__Énoncé 1__. Indiquez si chacune des affirmations suivantes concorde avec le document, en répondant par oui ou par non et en citant mot pour mot le passage décisif : (a) l’alliance AUKUS s’est faite au détriment de la France et de l’Europe ; (b) la perception des questions géopolitiques est la même partout en Europe ; (c) la France a renoncé aux coopérations européennes pour préserver son autonomie.
__Énoncé 2__. Relevez tous les noms propres présents dans le document, en ne mentionnant chacun qu’une fois.
__Énoncé 3__. Restituez tel quel le passage du document qui commence aux mots "Plus récemment, l’alliance" et s’arrête après "à l’échelle européenne.".

__Document__.
..........
Plus récemment, l’alliance AUKUS – au détriment de la France et de l’Europe – a rappelé que la géopolitique et les rapports entre les Nations étaient des monstres froids, où la brutalité pouvait l’emporter. Paradoxalement, la perception de ces questions n’est pas la même, en particulier en Europe. Certains de nos partenaires se satisfont depuis longtemps de liens de dépendance, voire de subordination, espérant bénéficier d’une garantie de sécurité. À l’inverse, la France, depuis le général de Gaulle, s’est efforcée de préserver cette autonomie d’appréciation et de choix – bénéficiant des efforts conséquents faits pour la dissuasion nucléaire – en maintenant une défense crédible s’appuyant sur une BITD forte, sans pour autant renoncer à construire des coopérations nécessaires et fructueuses à l’échelle européenne.
..........
__Données fournies__.
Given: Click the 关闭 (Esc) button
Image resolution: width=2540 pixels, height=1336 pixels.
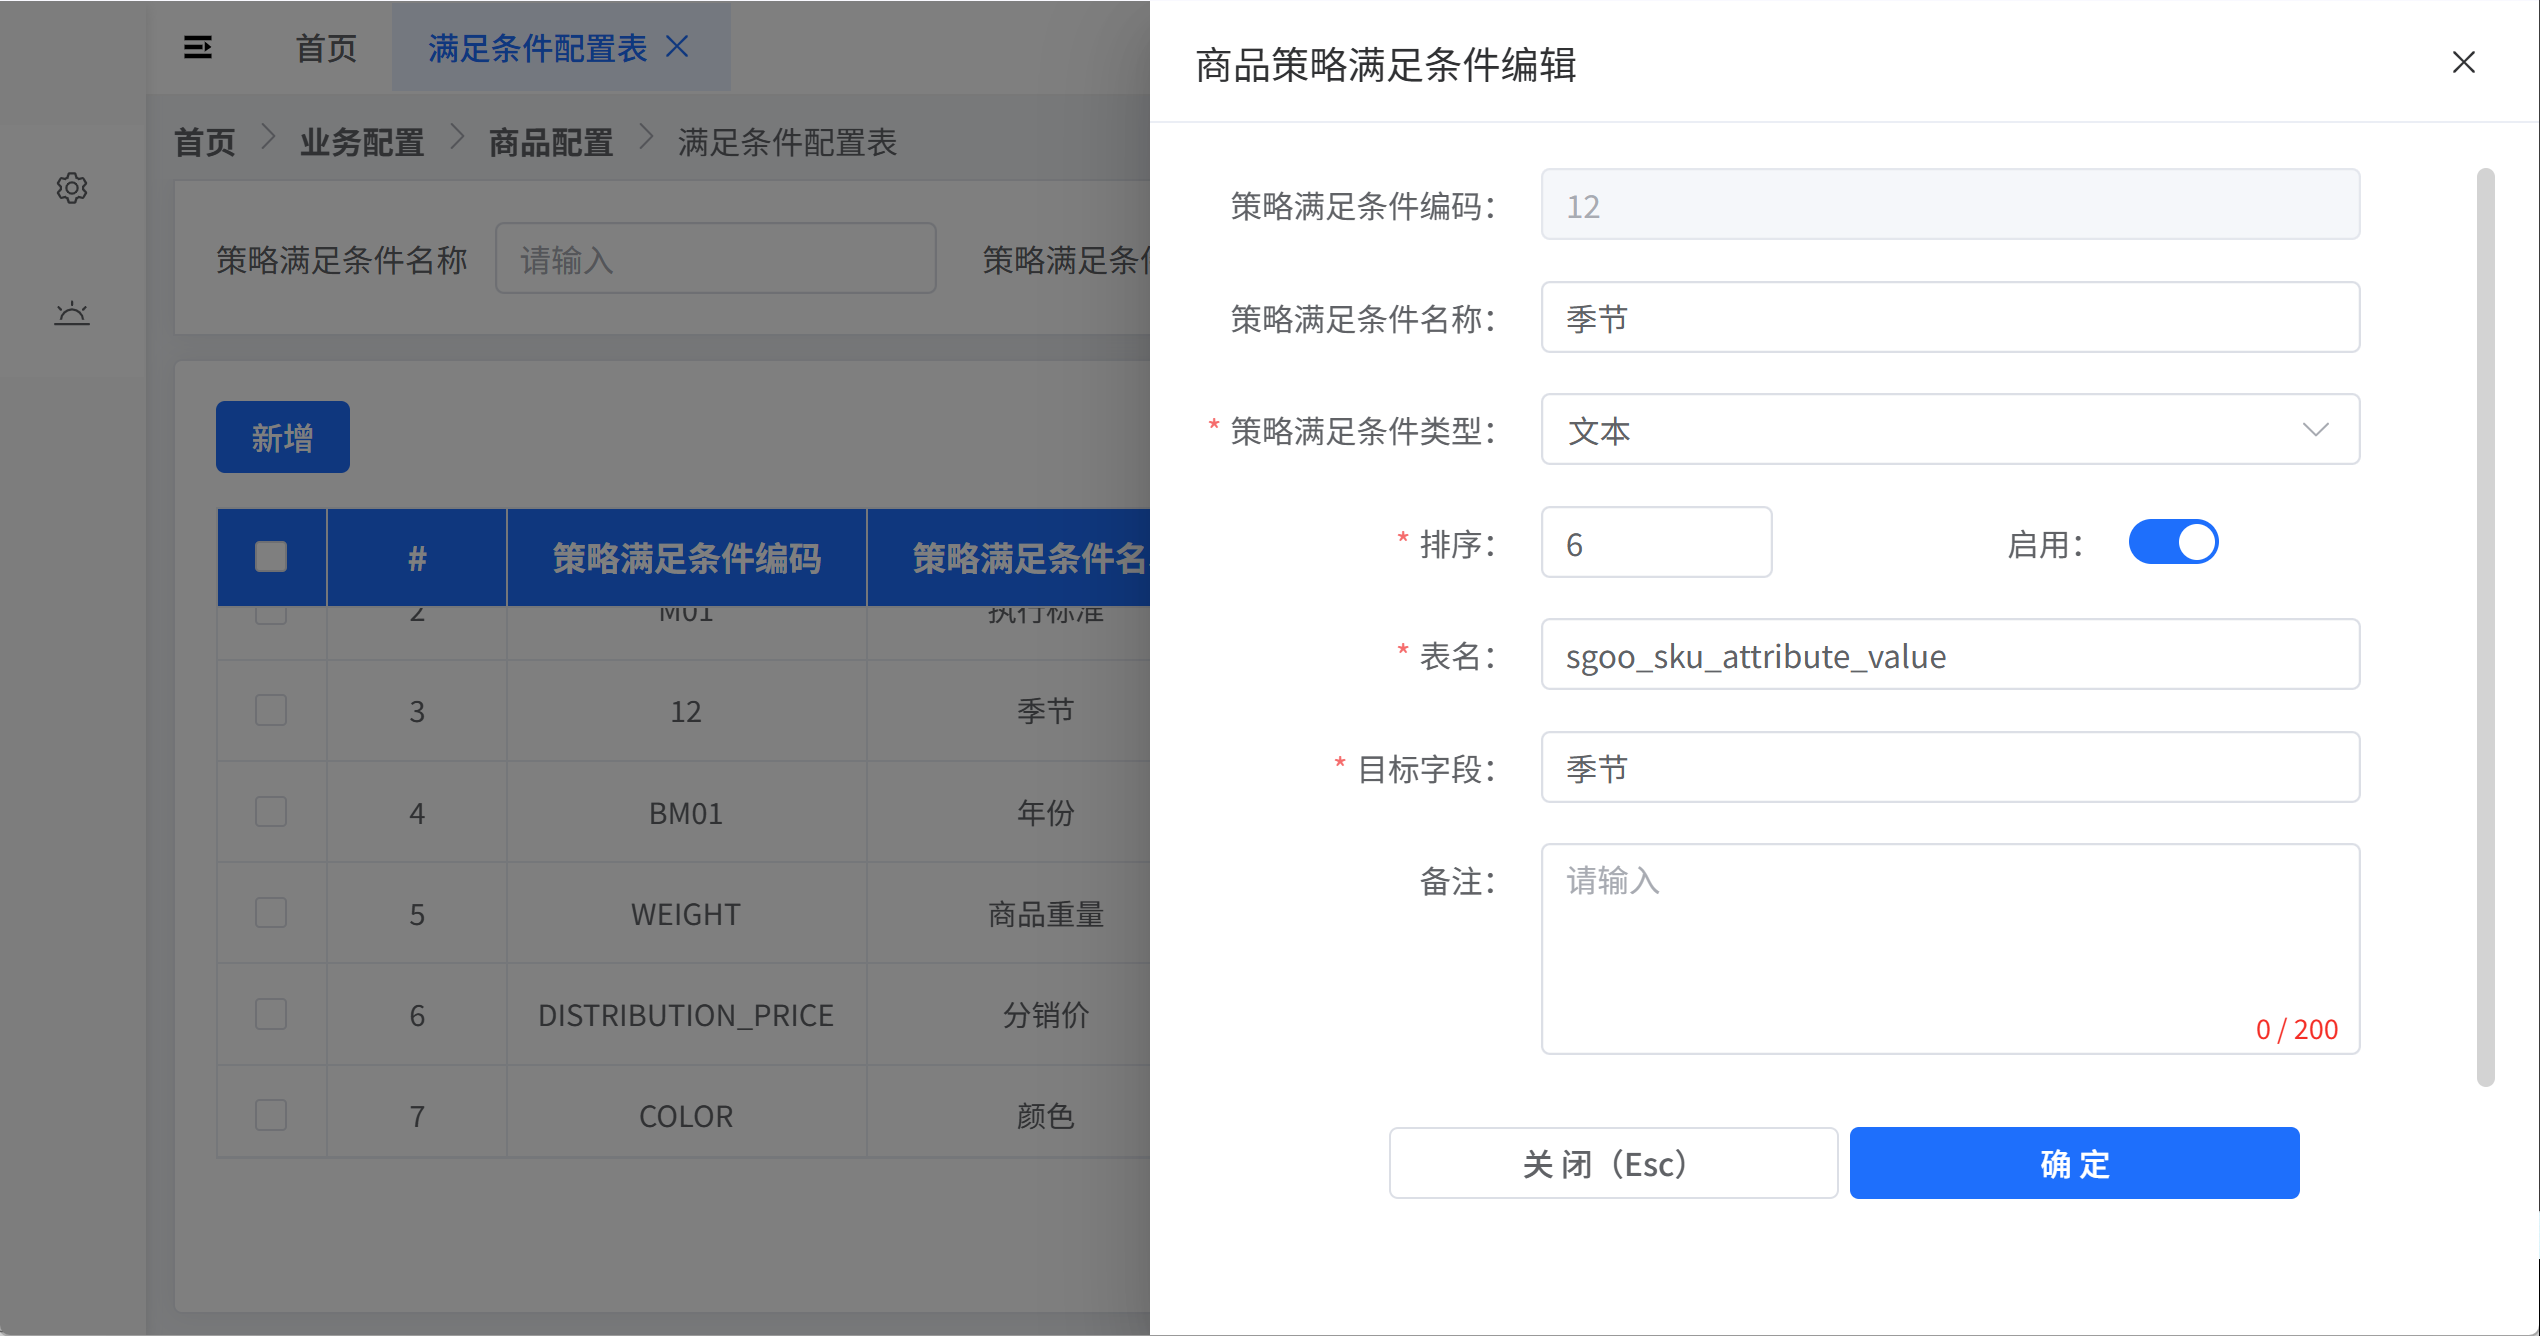Looking at the screenshot, I should [1612, 1163].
..........
__Réponse complète 1__.
(a) Oui : « l’alliance AUKUS – au détriment de la France et de l’Europe – »
(b) Non : « la perception de ces questions n’est pas la même, en particulier en Europe »
(c) Non : « sans pour autant renoncer à construire des coopérations nécessaires et fructueuses à l’échelle européenne »

__Réponse complète 2__. AUKUS, France, Europe, de Gaulle

__Réponse complète 3__.
Plus récemment, l’alliance AUKUS – au détriment de la France et de l’Europe – a rappelé que la géopolitique et les rapports entre les Nations étaient des monstres froids, où la brutalité pouvait l’emporter. Paradoxalement, la perception de ces questions n’est pas la même, en particulier en Europe. Certains de nos partenaires se satisfont depuis longtemps de liens de dépendance, voire de subordination, espérant bénéficier d’une garantie de sécurité. À l’inverse, la France, depuis le général de Gaulle, s’est efforcée de préserver cette autonomie d’appréciation et de choix – bénéficiant des efforts conséquents faits pour la dissuasion nucléaire – en maintenant une défense crédible s’appuyant sur une BITD forte, sans pour autant renoncer à construire des coopérations nécessaires et fructueuses à l’échelle européenne.